■ Problem to solve
For the entries that follow, state how many lines include the word "marker", giving the number and nothing else.

■ Supplied records
· · · · ·
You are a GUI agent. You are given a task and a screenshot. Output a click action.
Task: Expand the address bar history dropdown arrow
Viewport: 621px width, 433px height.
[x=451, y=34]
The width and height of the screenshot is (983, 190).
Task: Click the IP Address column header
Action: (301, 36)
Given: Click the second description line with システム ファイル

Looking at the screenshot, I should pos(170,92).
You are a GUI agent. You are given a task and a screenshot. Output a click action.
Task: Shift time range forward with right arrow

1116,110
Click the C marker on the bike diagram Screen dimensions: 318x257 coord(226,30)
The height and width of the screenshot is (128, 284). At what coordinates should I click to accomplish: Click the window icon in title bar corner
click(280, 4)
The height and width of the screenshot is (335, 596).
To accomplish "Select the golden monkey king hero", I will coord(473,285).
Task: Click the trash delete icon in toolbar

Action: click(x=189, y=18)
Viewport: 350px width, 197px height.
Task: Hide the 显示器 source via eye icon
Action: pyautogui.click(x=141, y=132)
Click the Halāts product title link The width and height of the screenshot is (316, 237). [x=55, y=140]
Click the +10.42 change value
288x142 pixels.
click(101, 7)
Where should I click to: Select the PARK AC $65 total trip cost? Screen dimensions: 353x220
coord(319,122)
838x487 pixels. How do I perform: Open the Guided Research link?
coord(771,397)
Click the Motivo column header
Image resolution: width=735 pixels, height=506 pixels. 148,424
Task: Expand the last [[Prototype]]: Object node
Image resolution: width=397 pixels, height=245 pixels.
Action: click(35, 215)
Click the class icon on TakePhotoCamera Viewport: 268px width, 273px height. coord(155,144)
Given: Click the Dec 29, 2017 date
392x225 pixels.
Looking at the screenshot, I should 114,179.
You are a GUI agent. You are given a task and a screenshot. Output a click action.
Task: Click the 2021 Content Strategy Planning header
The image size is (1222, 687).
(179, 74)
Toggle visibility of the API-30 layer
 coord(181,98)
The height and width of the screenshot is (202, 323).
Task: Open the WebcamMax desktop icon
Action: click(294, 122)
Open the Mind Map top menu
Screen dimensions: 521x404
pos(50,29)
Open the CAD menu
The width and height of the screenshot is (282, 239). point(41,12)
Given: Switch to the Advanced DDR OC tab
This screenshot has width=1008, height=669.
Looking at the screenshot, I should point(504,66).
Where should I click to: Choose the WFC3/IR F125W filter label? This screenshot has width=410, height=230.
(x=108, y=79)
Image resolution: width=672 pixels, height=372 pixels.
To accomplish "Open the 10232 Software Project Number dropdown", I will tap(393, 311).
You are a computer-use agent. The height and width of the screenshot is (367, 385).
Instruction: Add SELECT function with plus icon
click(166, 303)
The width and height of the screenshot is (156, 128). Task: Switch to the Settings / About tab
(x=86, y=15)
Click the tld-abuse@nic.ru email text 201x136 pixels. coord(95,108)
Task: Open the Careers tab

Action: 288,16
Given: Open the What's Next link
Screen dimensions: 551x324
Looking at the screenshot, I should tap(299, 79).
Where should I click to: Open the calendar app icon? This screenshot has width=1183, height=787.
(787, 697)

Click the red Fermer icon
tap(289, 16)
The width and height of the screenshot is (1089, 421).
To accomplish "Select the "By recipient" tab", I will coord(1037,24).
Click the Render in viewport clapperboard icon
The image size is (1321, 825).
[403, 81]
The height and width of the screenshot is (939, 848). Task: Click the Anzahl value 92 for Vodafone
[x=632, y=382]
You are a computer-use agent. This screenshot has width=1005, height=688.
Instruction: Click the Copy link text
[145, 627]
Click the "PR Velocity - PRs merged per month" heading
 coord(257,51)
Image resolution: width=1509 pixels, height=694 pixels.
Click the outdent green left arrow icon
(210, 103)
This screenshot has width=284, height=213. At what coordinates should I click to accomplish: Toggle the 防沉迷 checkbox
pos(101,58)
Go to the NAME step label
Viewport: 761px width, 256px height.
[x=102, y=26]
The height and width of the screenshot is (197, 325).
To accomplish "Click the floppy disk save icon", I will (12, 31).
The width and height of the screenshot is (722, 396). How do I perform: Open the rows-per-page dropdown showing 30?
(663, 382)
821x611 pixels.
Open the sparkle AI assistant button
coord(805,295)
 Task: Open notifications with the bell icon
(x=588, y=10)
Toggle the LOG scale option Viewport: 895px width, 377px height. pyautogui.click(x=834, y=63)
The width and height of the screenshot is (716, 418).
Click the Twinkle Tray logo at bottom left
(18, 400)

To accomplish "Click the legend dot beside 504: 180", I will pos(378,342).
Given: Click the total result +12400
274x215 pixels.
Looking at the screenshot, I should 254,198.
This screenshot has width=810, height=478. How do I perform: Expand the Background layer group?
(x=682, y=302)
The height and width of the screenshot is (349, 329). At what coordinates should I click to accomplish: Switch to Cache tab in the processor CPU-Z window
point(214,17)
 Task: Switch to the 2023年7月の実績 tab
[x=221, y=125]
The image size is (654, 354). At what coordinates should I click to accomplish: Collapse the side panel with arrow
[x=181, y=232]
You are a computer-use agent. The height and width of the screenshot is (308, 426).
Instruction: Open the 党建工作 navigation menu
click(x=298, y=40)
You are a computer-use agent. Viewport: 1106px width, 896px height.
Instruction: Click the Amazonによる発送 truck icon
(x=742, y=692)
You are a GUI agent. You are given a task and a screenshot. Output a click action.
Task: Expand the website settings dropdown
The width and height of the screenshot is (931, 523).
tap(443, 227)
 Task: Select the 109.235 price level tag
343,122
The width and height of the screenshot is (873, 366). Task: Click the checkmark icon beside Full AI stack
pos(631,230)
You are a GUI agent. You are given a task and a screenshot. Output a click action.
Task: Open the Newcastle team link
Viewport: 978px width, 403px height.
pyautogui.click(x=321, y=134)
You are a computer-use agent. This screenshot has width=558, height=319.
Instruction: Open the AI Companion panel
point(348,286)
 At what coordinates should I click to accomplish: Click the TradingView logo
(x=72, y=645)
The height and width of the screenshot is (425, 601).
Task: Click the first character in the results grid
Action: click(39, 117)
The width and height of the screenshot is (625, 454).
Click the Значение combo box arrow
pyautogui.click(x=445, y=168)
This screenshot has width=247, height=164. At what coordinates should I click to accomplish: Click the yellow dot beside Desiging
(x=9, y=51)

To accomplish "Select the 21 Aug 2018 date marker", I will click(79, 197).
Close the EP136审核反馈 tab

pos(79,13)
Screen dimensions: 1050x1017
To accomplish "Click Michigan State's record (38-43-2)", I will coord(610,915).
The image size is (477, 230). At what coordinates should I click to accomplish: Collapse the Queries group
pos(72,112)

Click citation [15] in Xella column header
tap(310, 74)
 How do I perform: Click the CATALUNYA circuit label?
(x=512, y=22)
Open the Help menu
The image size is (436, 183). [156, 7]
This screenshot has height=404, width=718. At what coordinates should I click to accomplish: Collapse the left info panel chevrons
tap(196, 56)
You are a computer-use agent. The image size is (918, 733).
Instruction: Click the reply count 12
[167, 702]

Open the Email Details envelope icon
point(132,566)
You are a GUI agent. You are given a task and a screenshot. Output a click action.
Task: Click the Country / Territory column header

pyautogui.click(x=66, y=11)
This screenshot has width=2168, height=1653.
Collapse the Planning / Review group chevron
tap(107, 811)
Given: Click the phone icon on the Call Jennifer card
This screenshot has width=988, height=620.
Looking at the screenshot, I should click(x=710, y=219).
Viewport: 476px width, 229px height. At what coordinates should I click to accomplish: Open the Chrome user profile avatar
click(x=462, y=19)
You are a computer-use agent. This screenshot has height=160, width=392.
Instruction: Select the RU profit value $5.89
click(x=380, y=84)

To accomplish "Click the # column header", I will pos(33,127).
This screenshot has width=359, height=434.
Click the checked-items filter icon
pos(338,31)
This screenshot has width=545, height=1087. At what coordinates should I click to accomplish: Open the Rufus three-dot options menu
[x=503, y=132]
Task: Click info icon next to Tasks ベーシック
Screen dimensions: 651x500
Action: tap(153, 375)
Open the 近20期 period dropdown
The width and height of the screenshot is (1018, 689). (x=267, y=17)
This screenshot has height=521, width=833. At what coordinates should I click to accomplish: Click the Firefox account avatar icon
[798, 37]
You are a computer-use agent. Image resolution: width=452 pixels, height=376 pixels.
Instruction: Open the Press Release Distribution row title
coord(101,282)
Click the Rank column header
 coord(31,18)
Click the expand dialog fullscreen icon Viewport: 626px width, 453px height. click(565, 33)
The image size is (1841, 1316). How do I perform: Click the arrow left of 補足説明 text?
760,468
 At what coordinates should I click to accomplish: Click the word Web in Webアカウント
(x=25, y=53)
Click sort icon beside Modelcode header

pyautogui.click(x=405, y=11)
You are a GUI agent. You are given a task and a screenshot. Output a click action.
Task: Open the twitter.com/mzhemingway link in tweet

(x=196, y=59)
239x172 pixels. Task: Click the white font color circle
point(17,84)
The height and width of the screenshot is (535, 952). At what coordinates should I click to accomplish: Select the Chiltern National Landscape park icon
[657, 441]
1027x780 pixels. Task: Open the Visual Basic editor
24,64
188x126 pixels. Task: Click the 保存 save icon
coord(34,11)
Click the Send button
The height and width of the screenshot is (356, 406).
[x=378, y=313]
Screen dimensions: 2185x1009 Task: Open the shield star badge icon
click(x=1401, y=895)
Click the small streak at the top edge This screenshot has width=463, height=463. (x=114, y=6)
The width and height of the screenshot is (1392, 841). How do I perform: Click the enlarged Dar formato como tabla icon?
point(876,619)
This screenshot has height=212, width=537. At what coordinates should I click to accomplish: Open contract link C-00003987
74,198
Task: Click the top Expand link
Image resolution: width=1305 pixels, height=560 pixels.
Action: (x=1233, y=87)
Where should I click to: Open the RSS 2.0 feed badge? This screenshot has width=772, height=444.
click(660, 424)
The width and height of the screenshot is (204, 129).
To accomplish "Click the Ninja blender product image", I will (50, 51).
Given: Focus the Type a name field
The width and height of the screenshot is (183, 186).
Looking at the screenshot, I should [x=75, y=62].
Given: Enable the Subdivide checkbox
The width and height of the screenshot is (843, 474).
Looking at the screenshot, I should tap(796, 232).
· · · · ·
■ Exercise result
2